I've been reading about bonds lately just for the sake of educating myself about investing opportunities for the years to come.

Something I don't understand is that nearly every article goes to pains to explain how the value of the bond rises and falls with interest rates, yield, etc, and I see articles with titles like "3 signs it's time to sell your bond."

The reason I find this confusing is because I think if I were to buy a bond, I would be doing so with the intent of holding it until maturity and collecting the annual income off of it. I would not be buying it the way I buy stocks, with the hope that its value would increase for a later resale.

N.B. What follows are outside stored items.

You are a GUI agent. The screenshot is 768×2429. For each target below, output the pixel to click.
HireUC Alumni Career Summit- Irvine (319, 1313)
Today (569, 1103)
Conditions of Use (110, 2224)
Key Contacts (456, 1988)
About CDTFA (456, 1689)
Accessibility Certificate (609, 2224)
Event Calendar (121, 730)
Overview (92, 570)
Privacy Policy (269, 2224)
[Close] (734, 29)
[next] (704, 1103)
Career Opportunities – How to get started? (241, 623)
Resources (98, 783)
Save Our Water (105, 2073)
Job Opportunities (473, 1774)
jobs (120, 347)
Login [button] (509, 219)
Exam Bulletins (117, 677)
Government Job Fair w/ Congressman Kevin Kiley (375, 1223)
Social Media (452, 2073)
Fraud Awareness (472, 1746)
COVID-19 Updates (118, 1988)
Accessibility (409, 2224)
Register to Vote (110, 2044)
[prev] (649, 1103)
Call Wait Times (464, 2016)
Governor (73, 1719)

Is that how many people buy bonds? Why? Is there really good money to be made in that way, rather than just taking the interest from it like a guaranteed stock dividend?

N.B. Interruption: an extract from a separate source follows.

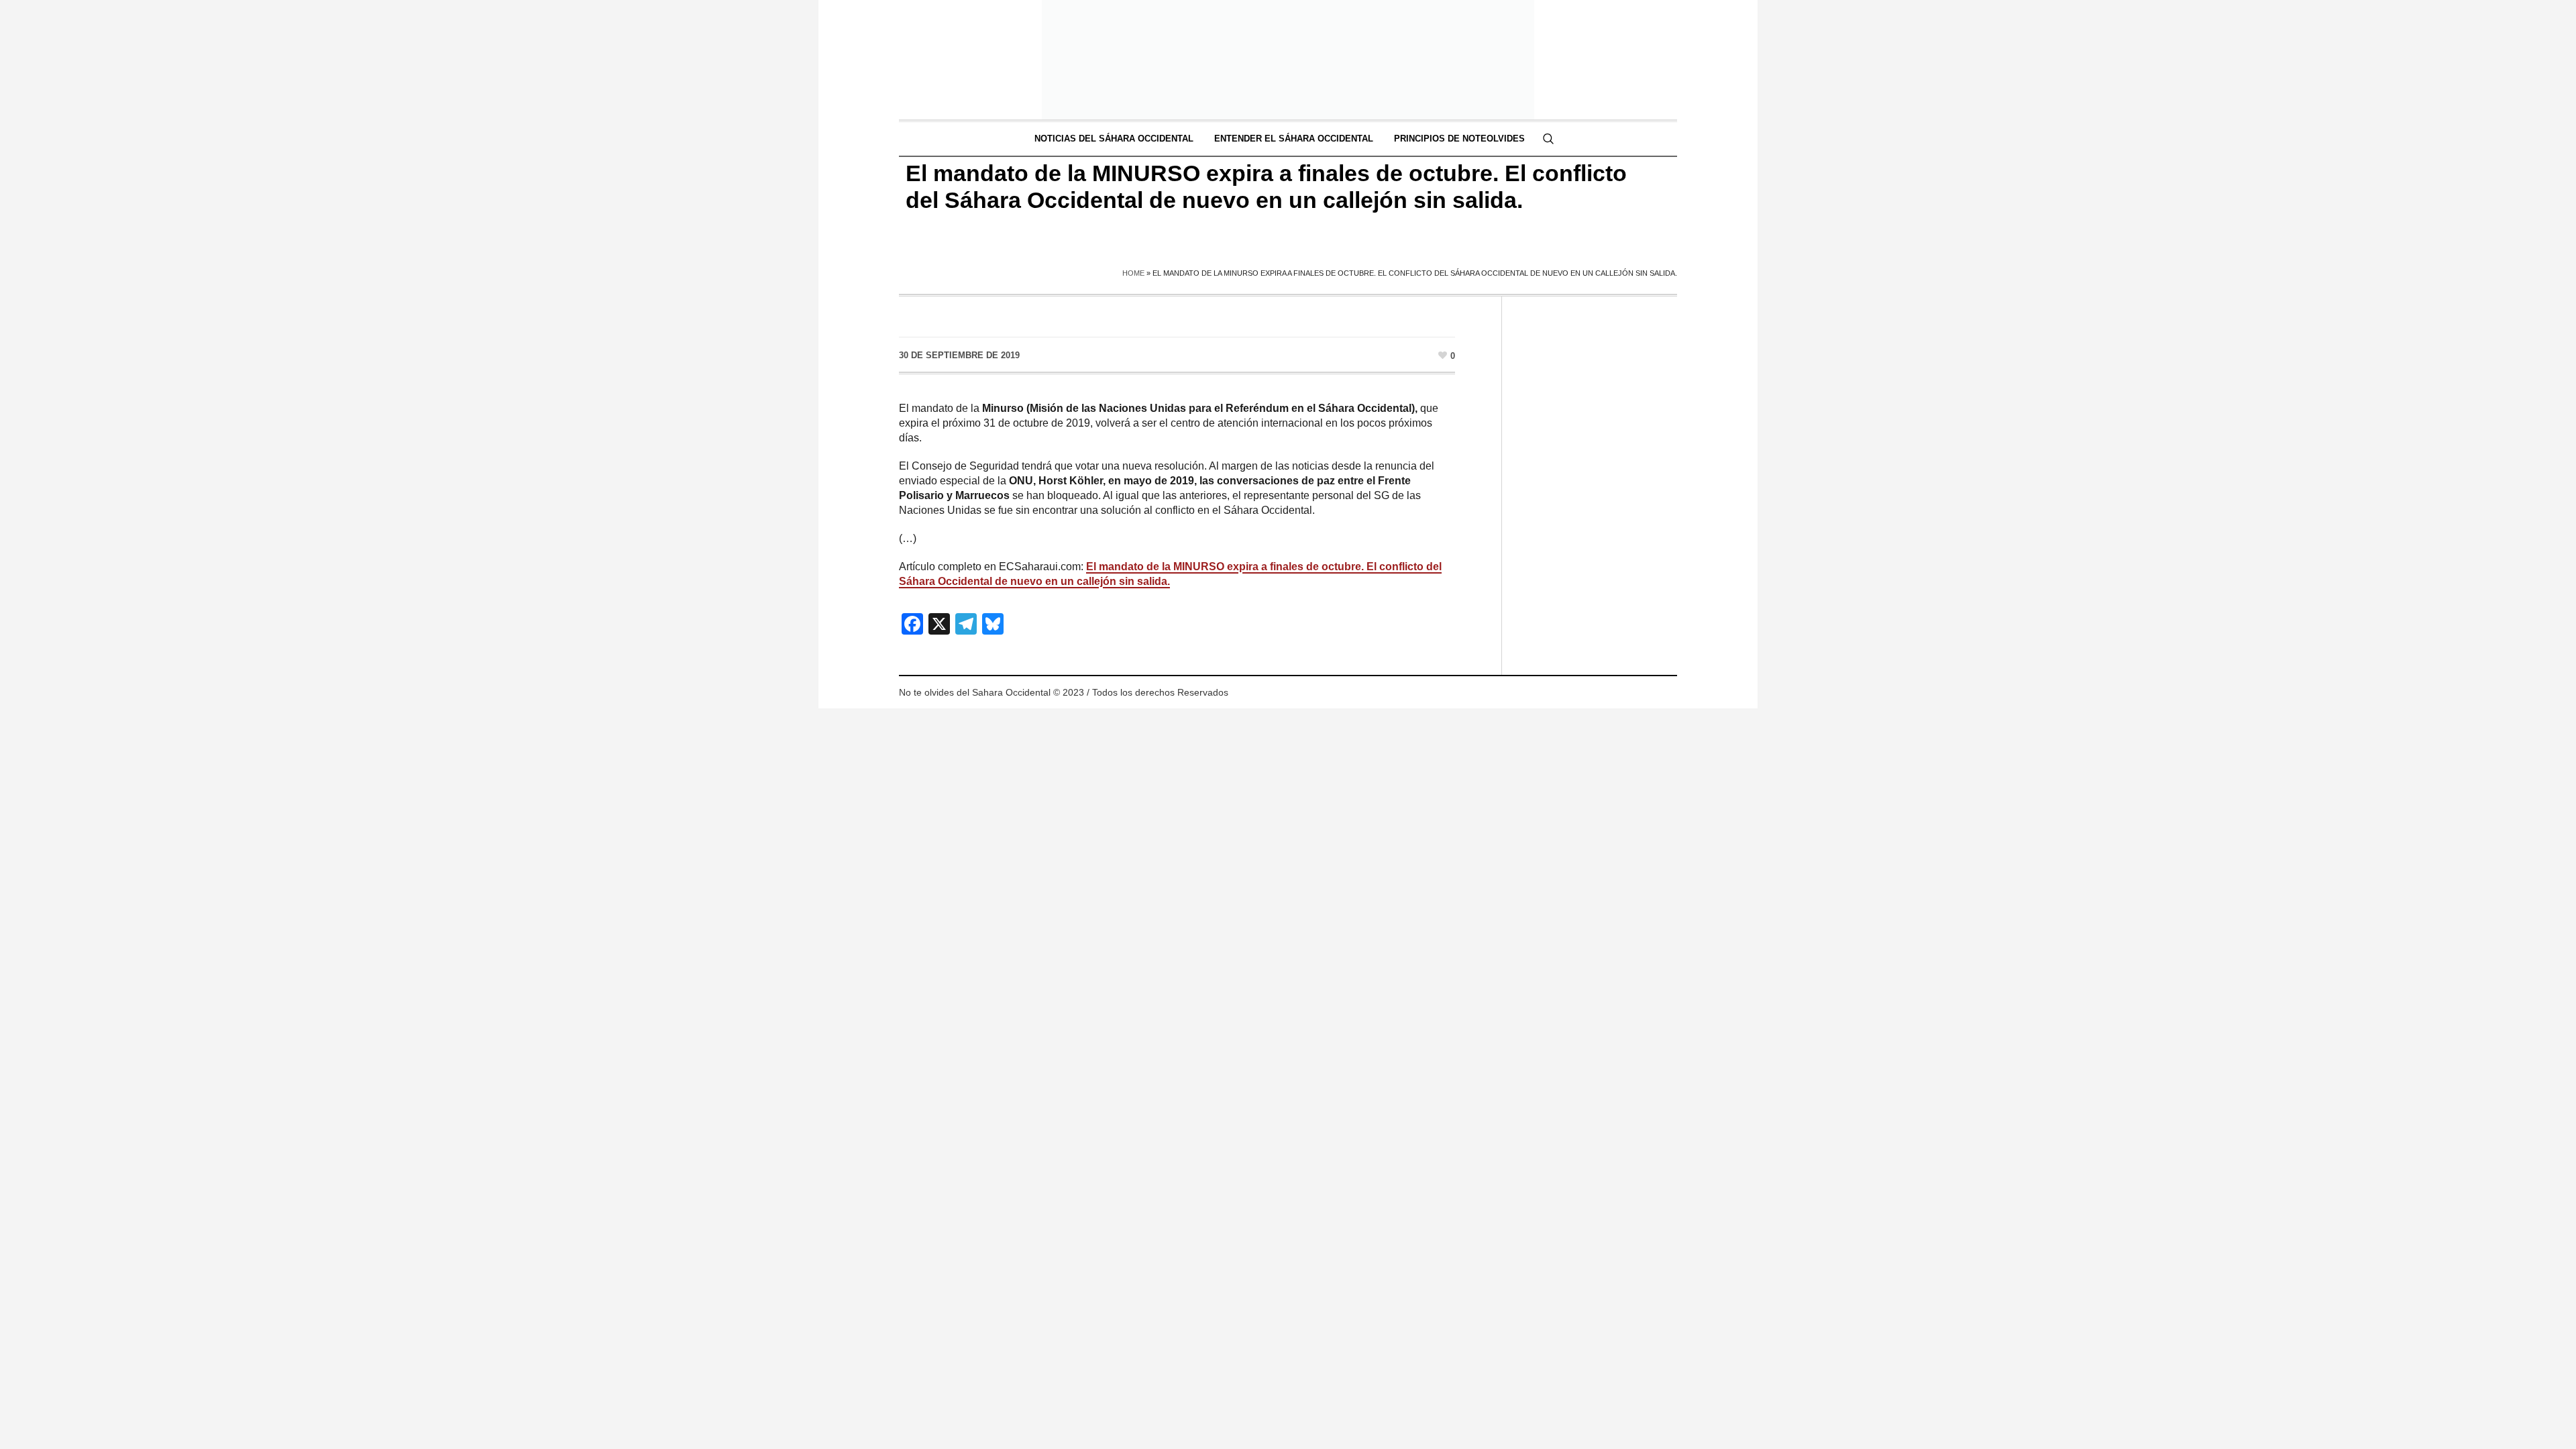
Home (1133, 273)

What I mean to ask is, what is the more common strategy? I would have assumed it was keeping it to maturity, but all these articles' focus on selling bonds makes me think I'm wrong.

  • Just an idea - most corporate bonds are callable. If the bond is trading a premium, it might be wiser to sell then wait to maturity.
    – NuWin
    Feb 20, 2017 at 2:13
  • 3
    You can trade bonds (or bond funds) just the same as stocks. Some people buy stocks with the intention of holding them indefinitely and taking the dividends. Feb 20, 2017 at 5:34

2 Answers 2


You sell any investment because you need to do something else with the money -- rebalance your investments, buy something, pay off a debt....


Investment strategies abound. Bonds can be part of useful passive investment strategy but more active investors may develop a good number of reasons why buying and selling bonds on the short term.

A few examples:

  • Timing investments with expectations on the variation of interest rates;
  • Arbitrage by profiting from market inefficiencies (incorrectly priced securities);
  • Negative expectations on the bond issuer's financial condition;
  • Hedge interest rate risks by varying positions in fixed income securities such as bonds.

Also, note that there is no guarantee in bonds as you imply by likening it to a "guaranteed stock dividend". Bond issuers can default, causing bond investors to lose part of all of their original investment. As such, if one believes the bond issuer may suffer financial distress, it would be ideal to sell-off the investment.